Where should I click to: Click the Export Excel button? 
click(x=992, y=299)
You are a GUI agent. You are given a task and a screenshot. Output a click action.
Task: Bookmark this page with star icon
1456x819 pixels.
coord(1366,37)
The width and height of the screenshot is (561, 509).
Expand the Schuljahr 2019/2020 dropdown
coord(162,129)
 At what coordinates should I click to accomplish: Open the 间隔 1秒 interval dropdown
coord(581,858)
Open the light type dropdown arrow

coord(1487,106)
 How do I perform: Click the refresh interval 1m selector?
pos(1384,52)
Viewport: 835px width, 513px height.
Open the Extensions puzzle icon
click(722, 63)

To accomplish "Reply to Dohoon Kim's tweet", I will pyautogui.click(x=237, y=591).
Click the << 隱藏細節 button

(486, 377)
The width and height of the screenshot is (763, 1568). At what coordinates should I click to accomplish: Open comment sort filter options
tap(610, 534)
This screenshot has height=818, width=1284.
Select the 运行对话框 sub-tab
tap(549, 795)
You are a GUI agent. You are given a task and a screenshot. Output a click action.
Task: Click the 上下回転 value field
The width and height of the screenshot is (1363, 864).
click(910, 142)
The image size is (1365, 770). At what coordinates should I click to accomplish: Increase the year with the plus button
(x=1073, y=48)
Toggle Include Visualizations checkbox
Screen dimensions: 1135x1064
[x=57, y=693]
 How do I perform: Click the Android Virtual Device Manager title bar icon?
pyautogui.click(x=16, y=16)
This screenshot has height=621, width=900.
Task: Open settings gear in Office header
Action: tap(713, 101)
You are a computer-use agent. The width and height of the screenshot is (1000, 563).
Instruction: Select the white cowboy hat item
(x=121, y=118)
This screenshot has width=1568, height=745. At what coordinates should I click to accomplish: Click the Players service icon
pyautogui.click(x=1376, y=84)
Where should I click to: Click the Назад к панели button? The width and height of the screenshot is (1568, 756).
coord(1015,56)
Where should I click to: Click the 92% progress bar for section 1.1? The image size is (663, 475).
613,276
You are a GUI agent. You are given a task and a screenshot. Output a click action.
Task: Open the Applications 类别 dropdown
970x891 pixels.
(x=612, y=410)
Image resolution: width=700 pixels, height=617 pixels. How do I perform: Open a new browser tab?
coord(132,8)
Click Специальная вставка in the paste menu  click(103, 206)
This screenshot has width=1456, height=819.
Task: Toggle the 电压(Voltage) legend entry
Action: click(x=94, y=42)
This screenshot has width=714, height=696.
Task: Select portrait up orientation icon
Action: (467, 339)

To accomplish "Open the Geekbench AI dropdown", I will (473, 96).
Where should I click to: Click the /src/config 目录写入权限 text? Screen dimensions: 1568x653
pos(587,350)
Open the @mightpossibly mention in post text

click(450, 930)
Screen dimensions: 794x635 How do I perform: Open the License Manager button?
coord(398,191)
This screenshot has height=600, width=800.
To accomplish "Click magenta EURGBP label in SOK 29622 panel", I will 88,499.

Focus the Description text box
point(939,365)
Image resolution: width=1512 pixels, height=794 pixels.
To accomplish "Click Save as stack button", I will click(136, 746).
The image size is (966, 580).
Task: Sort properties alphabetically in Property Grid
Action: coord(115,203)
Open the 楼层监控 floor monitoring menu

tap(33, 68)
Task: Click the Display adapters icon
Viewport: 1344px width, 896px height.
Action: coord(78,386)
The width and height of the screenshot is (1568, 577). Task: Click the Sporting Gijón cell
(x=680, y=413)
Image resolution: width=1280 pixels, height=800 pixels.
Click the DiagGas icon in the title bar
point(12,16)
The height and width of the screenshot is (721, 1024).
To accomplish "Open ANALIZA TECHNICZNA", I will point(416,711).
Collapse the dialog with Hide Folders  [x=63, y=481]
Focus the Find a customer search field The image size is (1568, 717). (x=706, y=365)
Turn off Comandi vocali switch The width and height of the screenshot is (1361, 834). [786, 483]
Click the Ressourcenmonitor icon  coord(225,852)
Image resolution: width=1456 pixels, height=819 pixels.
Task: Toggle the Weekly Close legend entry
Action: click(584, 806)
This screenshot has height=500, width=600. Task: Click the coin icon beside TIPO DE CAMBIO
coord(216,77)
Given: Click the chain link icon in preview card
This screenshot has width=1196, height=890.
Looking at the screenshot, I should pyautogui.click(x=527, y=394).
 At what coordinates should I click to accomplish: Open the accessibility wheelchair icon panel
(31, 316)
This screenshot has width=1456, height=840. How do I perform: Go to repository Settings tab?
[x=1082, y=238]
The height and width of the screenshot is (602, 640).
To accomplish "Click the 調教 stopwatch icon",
- - - - -
* [What you will do]:
Substitute "preview pane" for "preview card" in the part of the records that opens with the line containing "Given: Click the" and closes at the end of the records, and give that part back with nothing else changed.

* [Final answer]:
Given: Click the chain link icon in preview pane
This screenshot has width=1196, height=890.
Looking at the screenshot, I should pyautogui.click(x=527, y=394).
 At what coordinates should I click to accomplish: Open the accessibility wheelchair icon panel
(31, 316)
This screenshot has width=1456, height=840. How do I perform: Go to repository Settings tab?
[x=1082, y=238]
The height and width of the screenshot is (602, 640).
To accomplish "Click the 調教 stopwatch icon",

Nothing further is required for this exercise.